Canadian Association to Take On Collision Repair Training Role
The Automotive Industries Association of Canada and I-CAR have announced that the Canadian national aftermarket association will be managing the delivery of I-CAR collision industry training in Canada.
The official announcement was made at the Canadian Collision Industry Forum (CCIF) event in Toronto in late January. The current target date for the transition is May 1, 2010.
“I am very pleased that the future of I-CAR training in Canada has been secured,” says Tony Canade, CCIF chairman and president of the Assured Automotive network of collision repair facilities. “I-CAR is the most recognized source of technical training that our industry has, and there would be a huge void if I-CAR training didn’t continue in Canada.” Canade says that having a Canadian organization responsible for content in Canada, and working in both official languages, is the best possible result for Canadian collision repair shops.
“I think that they should feel optimistic with regard to the availability and the potential enhancements to I-CAR training in Canada,” he says.
The execution of a memorandum of understanding between the AIA and I-CAR (officially, the Inter-Industry Conference on Auto Collision Repair) comes after months of discussion between the AIA and I-CAR groups, which followed a request-for-proposals process that had a number of groups making overtures to take over the collision repair industry’s most respected training course provider.
Both AIA president Marc Brazeau and I-CAR president and CEO John Edelen agree that the process that was started in the fall of 2008 to put a new structure in place in Canada went smoothly and quickly, considering the complexity of the issue.
That process was begun after a yearlong study by a Canadian Advisory Committee determined that the existing structure, which grouped I-CAR Canada under the umbrella of I-CAR International, had become financially unfeasible.
Though initial plans called for I-CAR to end its direct involvement in Canada by the end of 2009, Edelen said that the level of progress in finalizing the agreement with the AIA gave the I-CAR board the assurance that a deal would be reached.
As a result, it was decided to continue with activities in Canada until the details were finalized.
“Until the transition of activities is completed, I-CAR will continue to provide an active schedule of training opportunities to the Canadian industry under its current operating practices. Joe DaCunha, I-CAR zone trainer for Canada, will continue his active support of these efforts, remaining to support the industry through this transition,” Edelen told CCIF attendees.

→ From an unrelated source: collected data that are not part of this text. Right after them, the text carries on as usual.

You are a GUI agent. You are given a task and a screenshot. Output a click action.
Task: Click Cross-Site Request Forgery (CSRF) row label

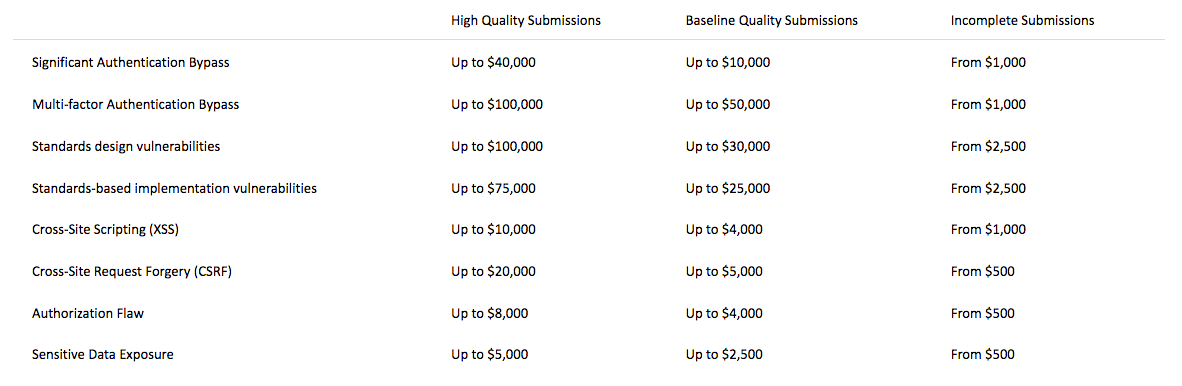click(x=131, y=271)
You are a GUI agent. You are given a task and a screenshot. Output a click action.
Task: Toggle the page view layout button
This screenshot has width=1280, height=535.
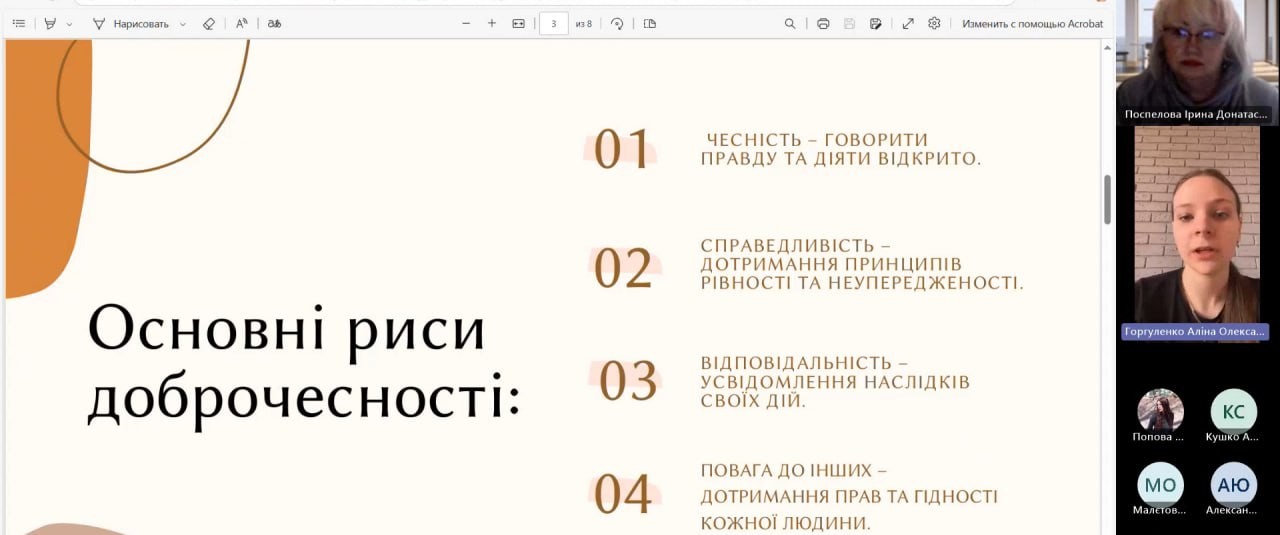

“I am grateful for the support of the Canadian auto collision industry, and for the significant and substantial efforts of Roland Taube and Tony Canade in leading the work of the Canadian Advisory Committee. The I-CAR International board of directors had the benefit of a well-designed and thoughtful process, and a clear direction from the industry, to support its actions,” he continued.
Brazeau also assured the CCIF attendees of an effective, efficient and “seamless” transition of I-CAR’s activities to AIA, as well as a more complete training experience for the industry in both of Canada’s official languages. Brazeau also stated that AIA had established an industry Transition Advisory Committee to ensure continued industry involvement in the process.
“Come May 1, we will have the right resources and the right people in place,” said Brazeau. “We want to work with all the stakeholders in the industry. That is the desire we have in delivering I-CAR training in Canada.”
“This is a very exciting development for the Canadian auto collision industry. It represents the industry’s best opportunity to ensure that its training needs are being met through access to the I-CAR curriculum–and one that will be managed and led by a clear leader in the automotive industry in Canada, the AIA,” said Edelen.